In this work, we have built chemistry-aware retrosynthesis prediction and forward reaction prediction models that combine powerful data-driven models with chemistry knowledge. We represent molecules based on a hierarchical tree representation [1,2] that contains underlying chemistry information that is otherwise ignored by models based on purely SMILES-based representations [3,4]. Using these chemistry-aware representations, we perform functional groups-based convolution operations before performing the modeling exercise. We report a significant improvement in the model performance on both the forward reaction prediction task (given reactants, predict the product) and the retrosynthesis prediction task (given target molecule, predict precursors).
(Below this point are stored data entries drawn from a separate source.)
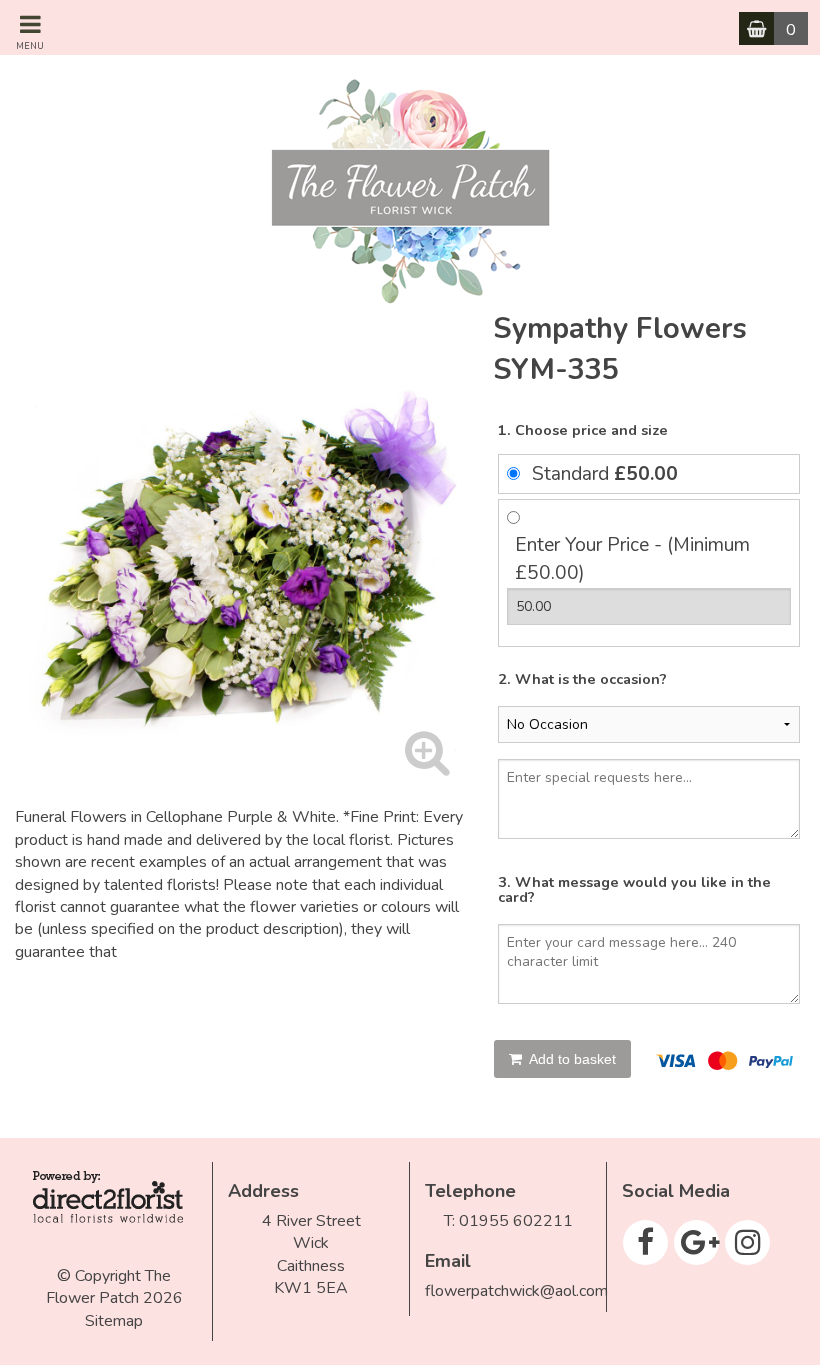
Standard (605, 474)
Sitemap (114, 1321)
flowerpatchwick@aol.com (516, 1291)
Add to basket (571, 1059)
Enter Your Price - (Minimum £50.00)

We conclude that the combination of chemistry knowledge with powerful model architectures is required in order to develop deployable models that could be used in practice.

References:

1. Mann, Vipul, and Venkat Venkatasubramanian. "Predicting chemical reaction outcomes: A grammar ontology‐based transformer framework." AIChE Journal 67.3 (2021): e17190.

2. Mann, Vipul, and Venkat Venkatasubramanian. "Retrosynthesis prediction using grammar-based neural machine translation: An information-theoretic approach." Computers & Chemical Engineering 155 (2021): 107533.

3. Schwaller, Philippe, et al. "Molecular transformer: a model for uncertainty-calibrated chemical reaction prediction." ACS central science 5.9 (2019): 1572-1583.

4. Tetko, Igor V., et al. "State-of-the-art augmented NLP transformer models for direct and single-step retrosynthesis." Nature communications 11.1 (2020): 5575.